What to produce – Retype, with no pictures, each line from the one that holds "At what coordinates" through the last line of the entries below, both included.

Dataset excerpts –
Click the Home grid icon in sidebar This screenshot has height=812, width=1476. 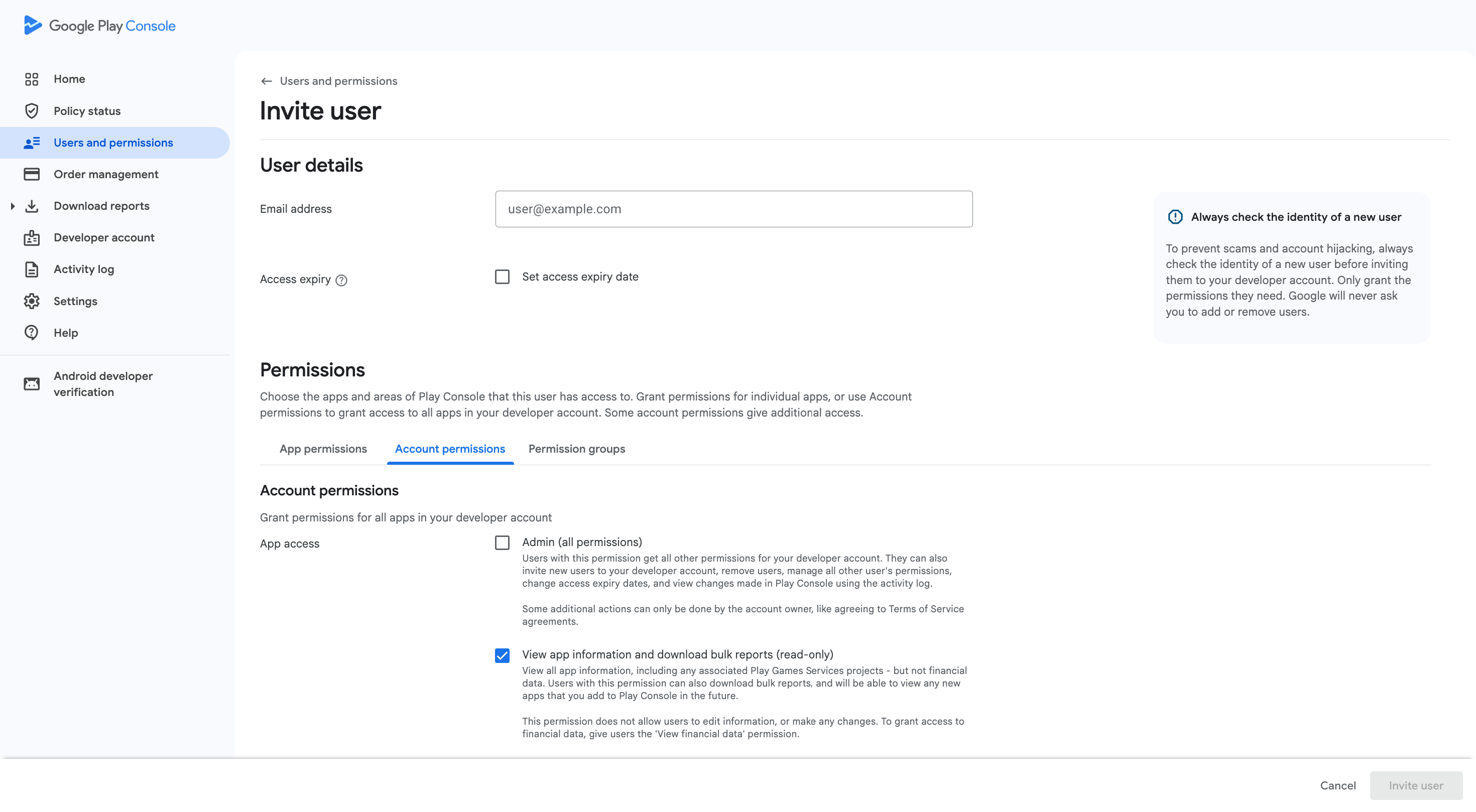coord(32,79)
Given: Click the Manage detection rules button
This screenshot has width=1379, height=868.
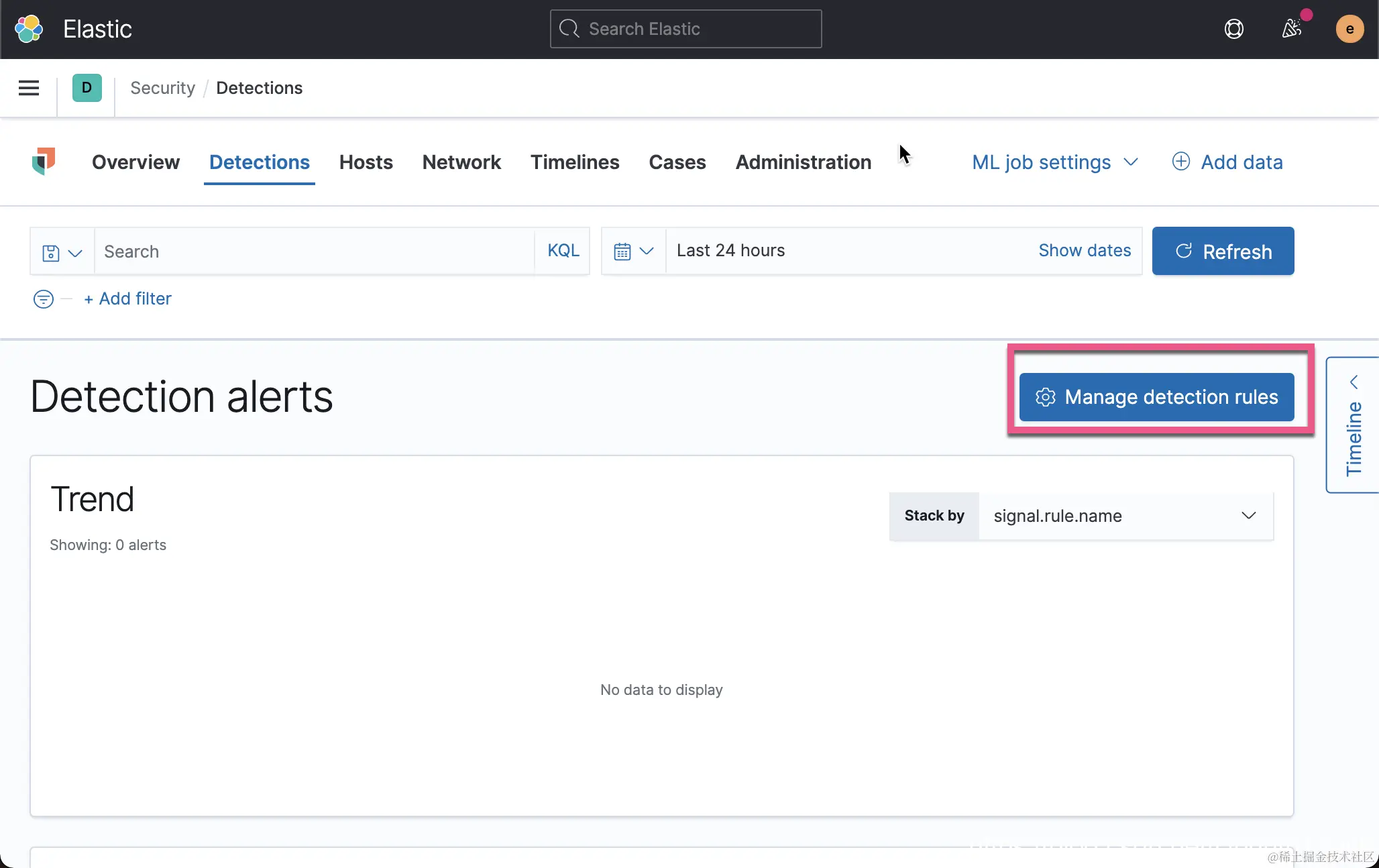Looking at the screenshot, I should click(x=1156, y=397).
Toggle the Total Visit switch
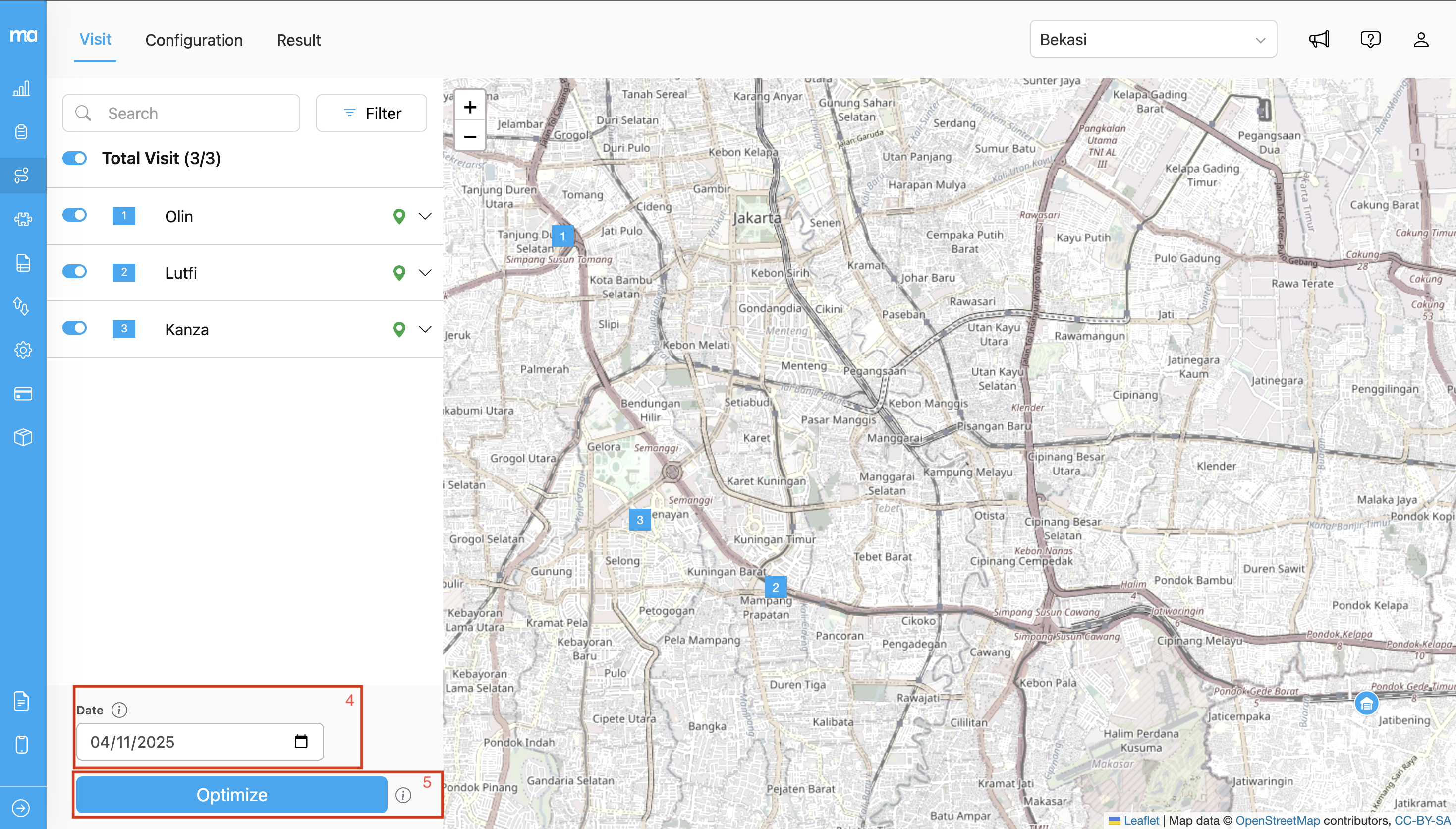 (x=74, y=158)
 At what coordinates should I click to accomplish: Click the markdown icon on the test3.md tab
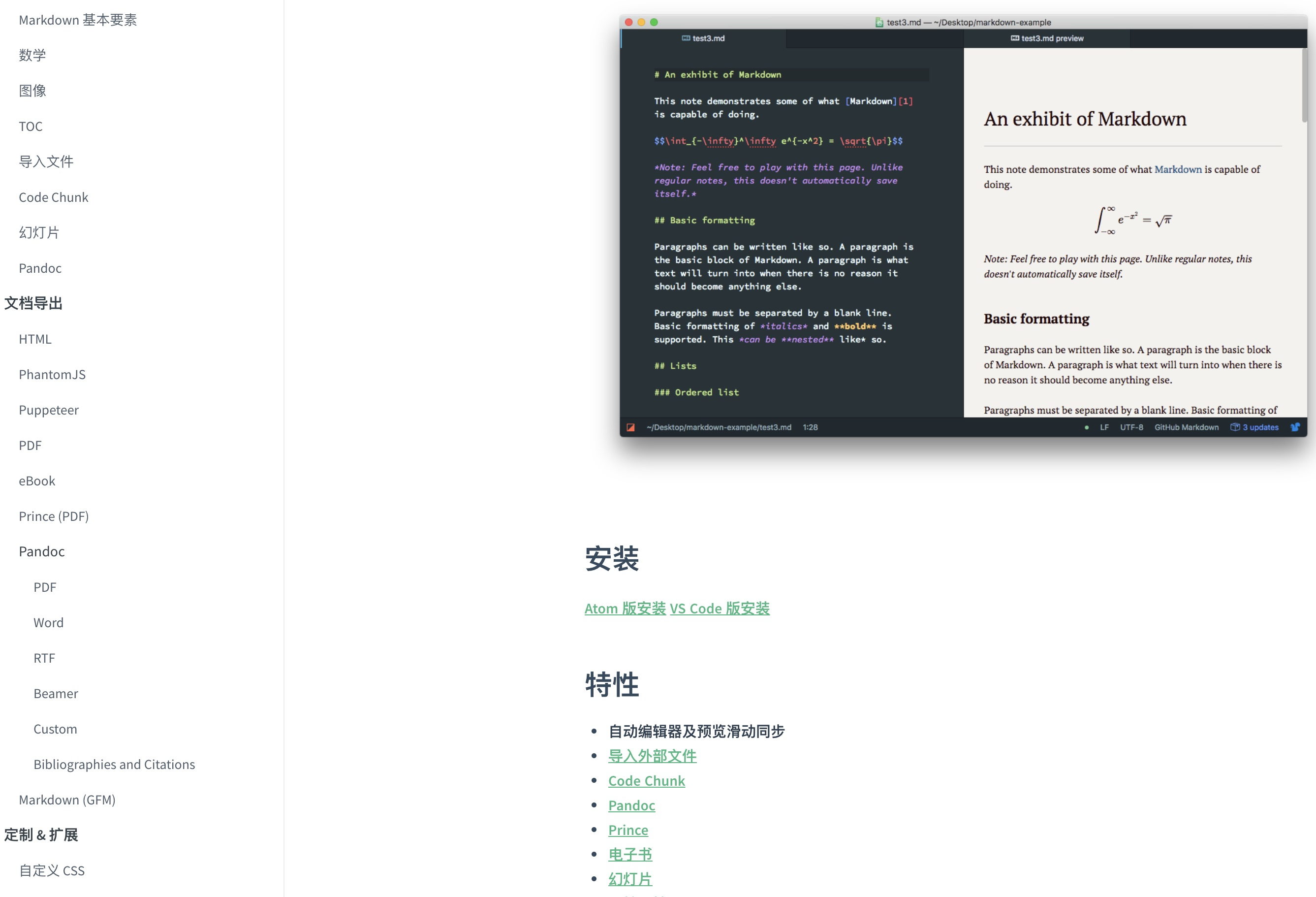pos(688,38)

Worked solution –
 At what coordinates should I click to accomplish: Click the markdown icon on the test3.md tab
pos(688,38)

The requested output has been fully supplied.